Work to be completed — Beginning with the first entry, set down each one exactly as shown.

####################

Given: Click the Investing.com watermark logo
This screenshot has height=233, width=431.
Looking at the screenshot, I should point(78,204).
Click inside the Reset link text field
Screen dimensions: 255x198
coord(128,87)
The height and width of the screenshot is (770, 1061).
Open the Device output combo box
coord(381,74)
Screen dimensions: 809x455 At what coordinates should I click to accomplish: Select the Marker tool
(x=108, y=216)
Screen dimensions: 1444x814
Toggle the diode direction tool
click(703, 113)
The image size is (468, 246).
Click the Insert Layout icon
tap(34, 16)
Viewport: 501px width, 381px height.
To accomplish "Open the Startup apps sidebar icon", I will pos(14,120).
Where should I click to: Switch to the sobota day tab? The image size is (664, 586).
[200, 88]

####################

Answer below —
Given: Click the Investing.com watermark logo
This screenshot has height=233, width=431.
Looking at the screenshot, I should point(78,204).
Click inside the Reset link text field
Screen dimensions: 255x198
coord(128,87)
The height and width of the screenshot is (770, 1061).
Open the Device output combo box
coord(381,74)
Screen dimensions: 809x455 At what coordinates should I click to accomplish: Select the Marker tool
(x=108, y=216)
Screen dimensions: 1444x814
Toggle the diode direction tool
click(703, 113)
The image size is (468, 246).
Click the Insert Layout icon
tap(34, 16)
Viewport: 501px width, 381px height.
To accomplish "Open the Startup apps sidebar icon", I will pos(14,120).
Where should I click to: Switch to the sobota day tab? The image size is (664, 586).
[200, 88]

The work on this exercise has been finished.